Mercoledì, dopo il bucato, anzi dopo due bucati, sono scappata. Non lontano, perché sono sempre stanca, ma abbastanza da farmi una mezz’ora di salita. E tanto, anche lì non ci andavo da una vita: a Montespineto. Dove lasciata l’auto sul prato, ho fatto l’ultimo quarto d’ora di salita sotto ad un bel vento caldo di föen. E mi si sono subito tagliate le gambe, perché ho sempre il tallone che mi fa male.
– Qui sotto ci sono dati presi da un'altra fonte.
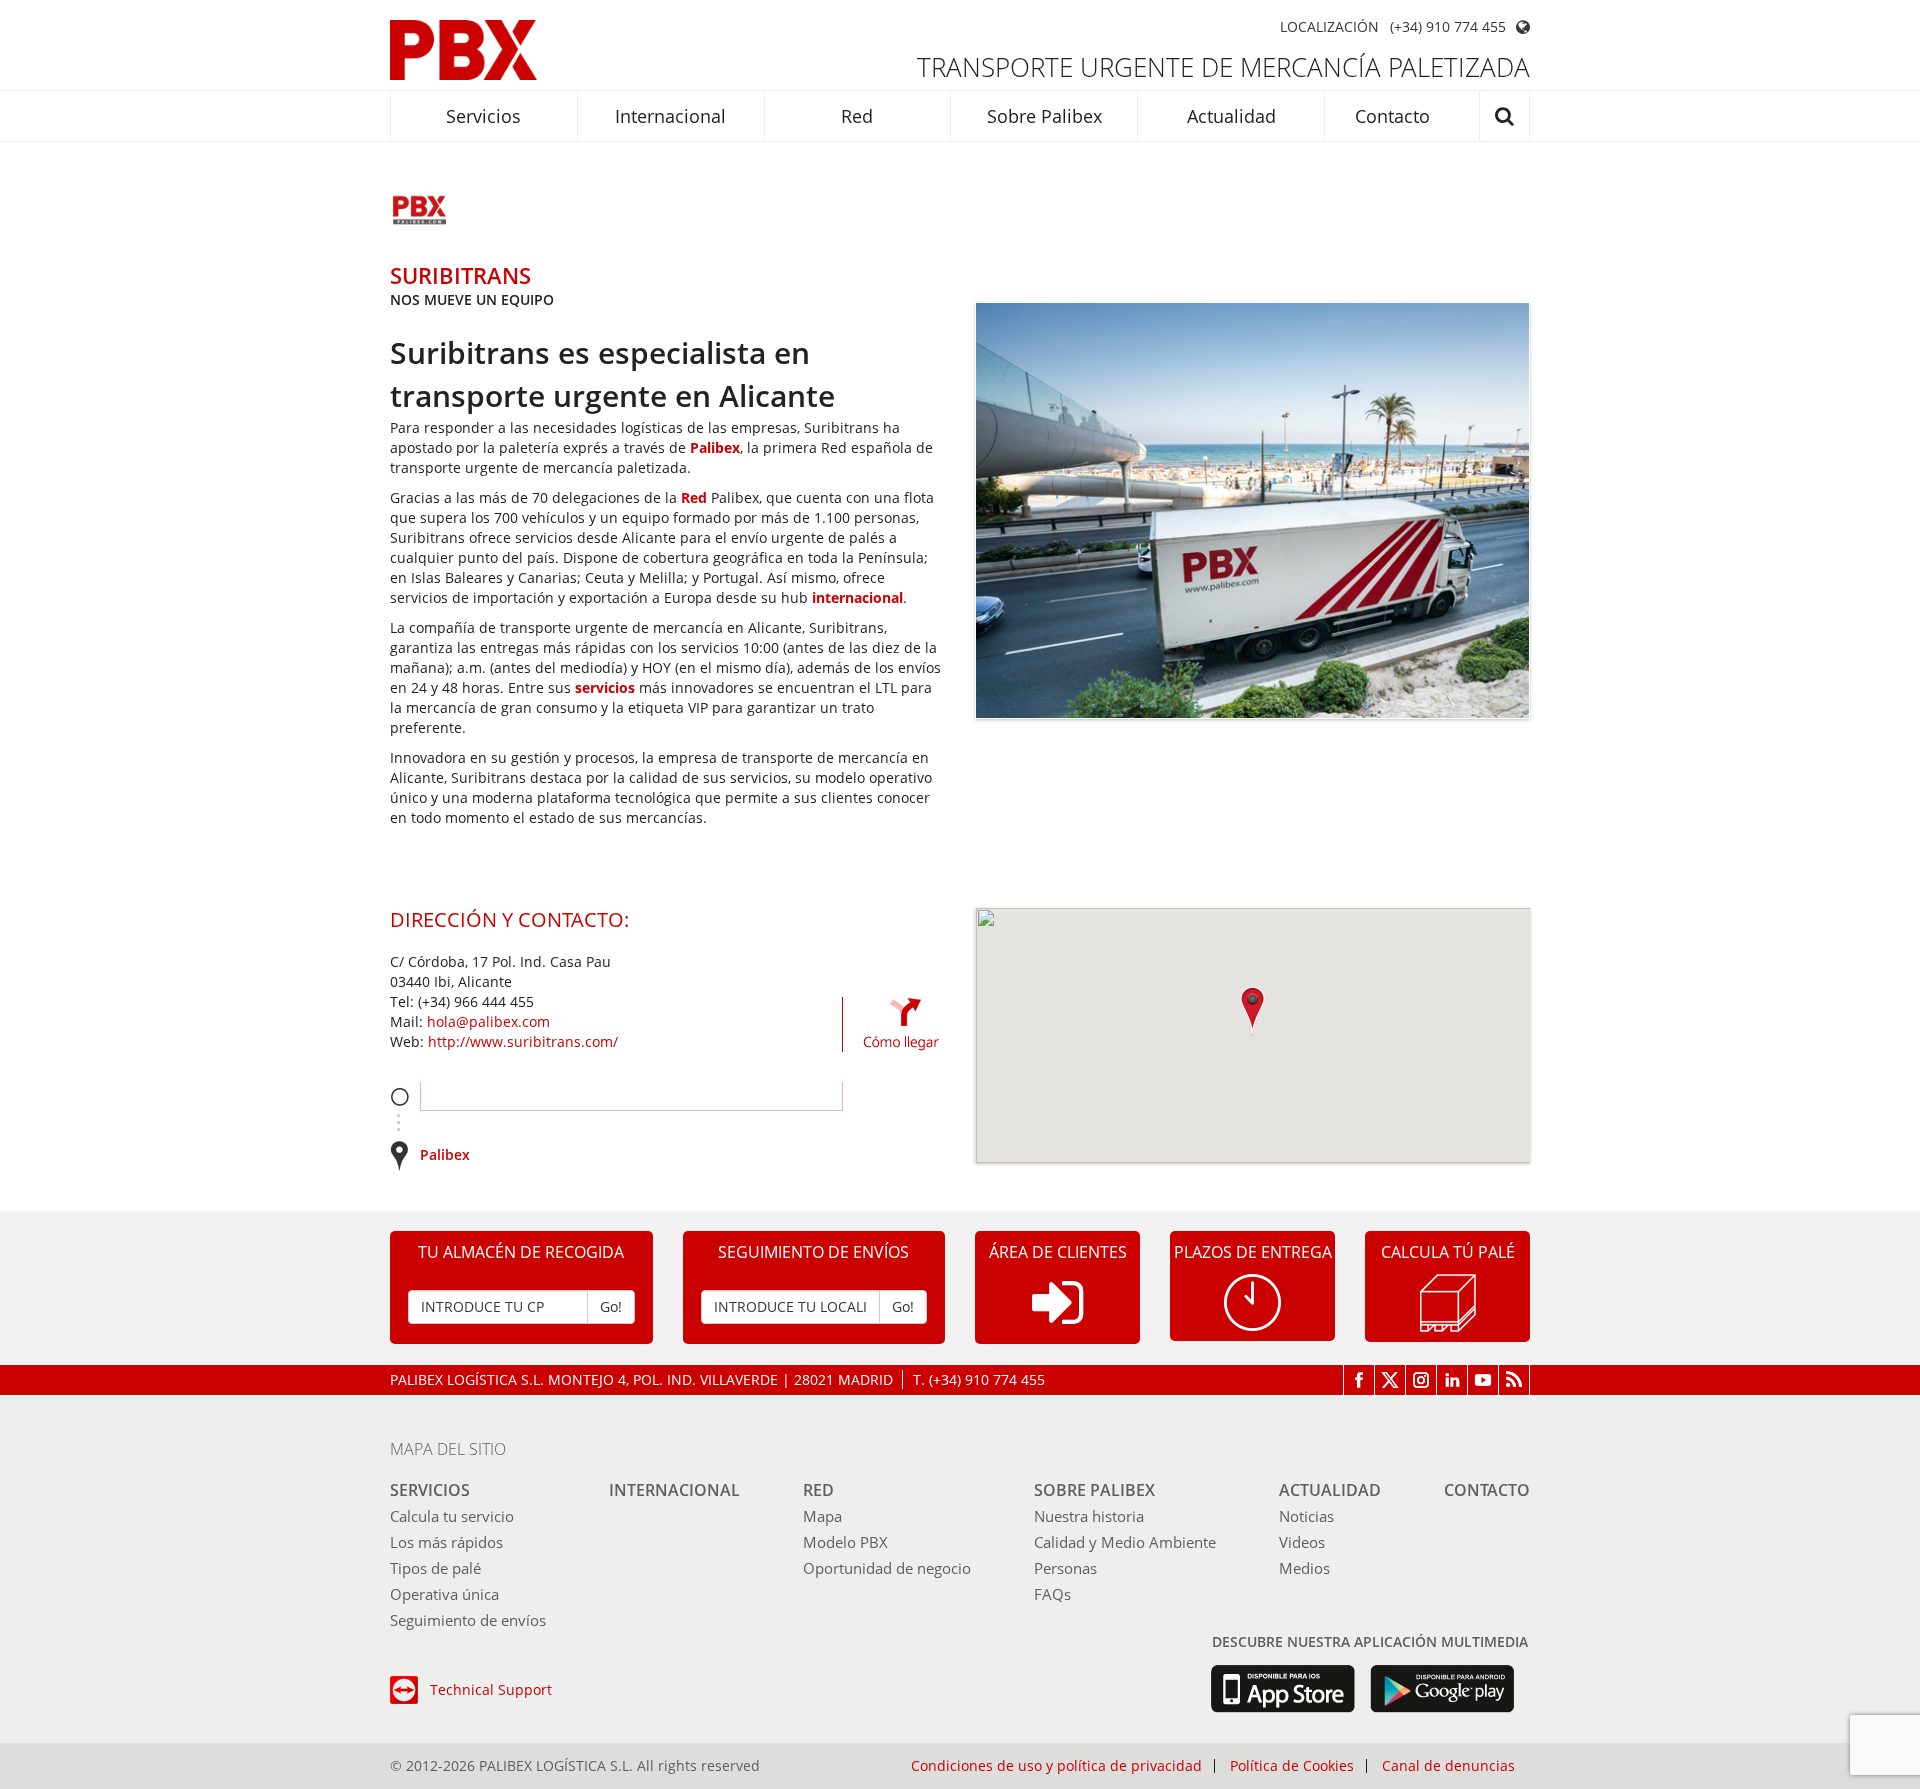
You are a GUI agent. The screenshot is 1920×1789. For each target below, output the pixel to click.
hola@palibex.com (488, 1021)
Però così ho guardato con più attenzione le cappelle e le immagini di ceramica di Baveno, che sono un bell’esempio di immagine devozionale razionalista, ho scoperto la tomba del sacerdote che ha assistito al miracolo della colomba ( in giro c’erano da una parte i Francesi e dall’altra lo Spinola e stava aleggiando la manzoniana peste e per quei poveretti che stavano a Stazzano ci voleva anche più di un miracolo).
E poi ho guardato il panorama, che se si esclude la raffineria tra Arquata e Ronco è anche bello.